The following example demonstrates how to implement a custom RLlibCallback class computing the average “first-joint angle” of the Acrobot-v1 RL environment.

../_images/acrobot-v1.png

The Acrobot-v1 environment: The env’s code described the angle you are about to compute and log through your custom callback as:#

`theta1` is the angle of the first joint, where an angle of 0.0 indicates that the first
link is pointing directly downwards.

The example utilizes RLlib’s MetricsLogger API to log the custom computations happening in the injected code your Algorithm’s main results system.

Also take a look at this more complex example on how to generate and log a PacMan heatmap (image) to WandB.

import math
import numpy as np
from ray.rllib.algorithms.ppo import PPOConfig
from ray.rllib.callbacks.callbacks import RLlibCallback

class LogAcrobotAngle(RLlibCallback):
    def on_episode_step(self, *, episode, env, **kwargs):
        # First get the angle from the env (note that `env` is a VectorEnv).
        # See https://github.com/Farama-Foundation/Gymnasium/blob/main/gymnasium/envs/classic_control/acrobot.py
        # for the env's source code.
        cos_theta1, sin_theta1 = env.envs[0].unwrapped.state[0], env.envs[0].unwrapped.state[1]
        # Convert cos/sin/tan into degree.
        deg_theta1 = math.degrees(math.atan2(sin_theta1, cos_theta1))

        # Log the theta1 degree value in the episode object, temporarily.
        episode.add_temporary_timestep_data("theta1", deg_theta1)

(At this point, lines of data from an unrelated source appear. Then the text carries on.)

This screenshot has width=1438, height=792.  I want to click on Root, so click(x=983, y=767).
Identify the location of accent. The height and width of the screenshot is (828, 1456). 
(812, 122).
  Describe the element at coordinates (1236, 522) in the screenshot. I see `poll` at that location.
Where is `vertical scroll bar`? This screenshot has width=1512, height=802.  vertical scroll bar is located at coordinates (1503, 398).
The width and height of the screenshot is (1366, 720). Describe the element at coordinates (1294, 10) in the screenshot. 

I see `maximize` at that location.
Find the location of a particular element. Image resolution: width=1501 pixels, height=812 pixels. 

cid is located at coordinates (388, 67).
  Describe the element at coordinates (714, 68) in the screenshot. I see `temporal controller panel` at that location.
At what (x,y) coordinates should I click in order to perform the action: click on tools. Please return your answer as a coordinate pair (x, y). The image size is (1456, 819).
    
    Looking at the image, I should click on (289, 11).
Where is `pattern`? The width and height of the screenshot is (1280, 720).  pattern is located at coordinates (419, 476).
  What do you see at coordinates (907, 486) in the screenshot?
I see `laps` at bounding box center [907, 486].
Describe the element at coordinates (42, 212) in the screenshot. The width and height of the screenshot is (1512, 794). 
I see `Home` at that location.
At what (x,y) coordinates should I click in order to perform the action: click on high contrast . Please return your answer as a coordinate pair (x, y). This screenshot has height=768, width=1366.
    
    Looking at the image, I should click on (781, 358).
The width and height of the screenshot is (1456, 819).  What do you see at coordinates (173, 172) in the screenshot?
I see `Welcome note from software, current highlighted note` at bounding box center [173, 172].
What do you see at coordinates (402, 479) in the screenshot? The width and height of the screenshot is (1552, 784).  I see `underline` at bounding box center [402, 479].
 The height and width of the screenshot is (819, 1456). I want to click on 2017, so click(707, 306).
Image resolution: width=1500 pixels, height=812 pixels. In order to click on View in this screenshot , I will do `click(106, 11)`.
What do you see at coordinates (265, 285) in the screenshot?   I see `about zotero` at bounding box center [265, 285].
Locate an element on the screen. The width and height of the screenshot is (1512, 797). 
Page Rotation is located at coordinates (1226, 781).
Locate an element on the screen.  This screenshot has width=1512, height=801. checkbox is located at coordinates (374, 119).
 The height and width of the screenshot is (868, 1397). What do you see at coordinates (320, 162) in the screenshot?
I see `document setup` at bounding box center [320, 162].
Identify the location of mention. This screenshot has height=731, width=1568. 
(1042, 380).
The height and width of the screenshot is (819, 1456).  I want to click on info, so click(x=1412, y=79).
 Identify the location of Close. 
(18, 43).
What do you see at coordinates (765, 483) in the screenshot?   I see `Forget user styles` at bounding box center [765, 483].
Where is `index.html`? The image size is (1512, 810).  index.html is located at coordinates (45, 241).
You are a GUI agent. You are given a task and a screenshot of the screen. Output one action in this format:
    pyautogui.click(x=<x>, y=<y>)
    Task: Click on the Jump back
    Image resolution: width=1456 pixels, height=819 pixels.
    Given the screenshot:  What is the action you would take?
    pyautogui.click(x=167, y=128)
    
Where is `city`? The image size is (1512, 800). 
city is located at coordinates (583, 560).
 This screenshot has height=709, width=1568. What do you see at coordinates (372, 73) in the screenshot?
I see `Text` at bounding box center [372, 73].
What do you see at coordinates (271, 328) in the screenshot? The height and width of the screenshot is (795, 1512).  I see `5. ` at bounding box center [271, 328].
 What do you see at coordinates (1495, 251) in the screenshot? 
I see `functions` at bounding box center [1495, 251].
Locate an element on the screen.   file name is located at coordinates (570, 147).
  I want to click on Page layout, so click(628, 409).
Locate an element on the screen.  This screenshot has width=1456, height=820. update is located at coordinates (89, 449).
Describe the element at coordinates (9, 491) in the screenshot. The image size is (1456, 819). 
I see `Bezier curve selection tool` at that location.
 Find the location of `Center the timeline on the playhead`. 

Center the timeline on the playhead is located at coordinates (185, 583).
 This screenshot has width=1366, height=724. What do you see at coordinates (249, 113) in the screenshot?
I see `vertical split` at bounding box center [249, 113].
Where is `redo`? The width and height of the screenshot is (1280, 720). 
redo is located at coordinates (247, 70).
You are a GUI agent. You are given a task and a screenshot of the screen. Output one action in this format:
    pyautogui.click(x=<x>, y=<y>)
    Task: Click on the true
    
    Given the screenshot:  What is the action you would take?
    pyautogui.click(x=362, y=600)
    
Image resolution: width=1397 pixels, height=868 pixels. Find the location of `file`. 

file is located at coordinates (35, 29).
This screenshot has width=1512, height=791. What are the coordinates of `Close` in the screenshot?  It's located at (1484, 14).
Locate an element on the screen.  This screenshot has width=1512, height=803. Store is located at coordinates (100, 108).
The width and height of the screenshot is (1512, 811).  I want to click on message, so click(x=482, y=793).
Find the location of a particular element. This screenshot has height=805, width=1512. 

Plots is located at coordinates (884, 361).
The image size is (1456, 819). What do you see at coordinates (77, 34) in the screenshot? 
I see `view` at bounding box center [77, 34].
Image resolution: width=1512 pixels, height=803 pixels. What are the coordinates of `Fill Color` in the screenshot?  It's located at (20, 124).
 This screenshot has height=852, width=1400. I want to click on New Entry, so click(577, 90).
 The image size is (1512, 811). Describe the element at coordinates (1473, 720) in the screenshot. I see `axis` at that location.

    def on_episode_end(self, *, episode, metrics_logger, **kwargs):
        # Get all the logged theta1 degree values and average them.
        theta1s = episode.get_temporary_timestep_data("theta1")
        avg_theta1 = np.mean(theta1s)

        # Log the final result - per episode - to the MetricsLogger.
        # Report with a sliding/smoothing window of 50.
        metrics_logger.log_value("theta1_mean", avg_theta1, reduce="mean", window=50)

config = (
    PPOConfig()
    .environment("Acrobot-v1")
    .callbacks(
        callbacks_class=LogAcrobotAngle,
    )
)
ppo = config.build()

# Train n times. Expect `theta1_mean` to be found in the results under:
# `env_runners/theta1_mean`
for i in range(10):
    results = ppo.train()
    print(
        f"iter={i} "
        f"theta1_mean={results['env_runners']['theta1_mean']} "
        f"R={results['env_runners']['episode_return_mean']}"
    )

Tip

You can base your custom logic on whether the calling EnvRunner is a regular “training” EnvRunner, used to collect training samples, or an evaluation EnvRunner, used to play through episodes for evaluation only. Access the env_runner.config.in_evaluation boolean flag, which is True on evaluation EnvRunner actors and False on EnvRunner actors used to collect training data.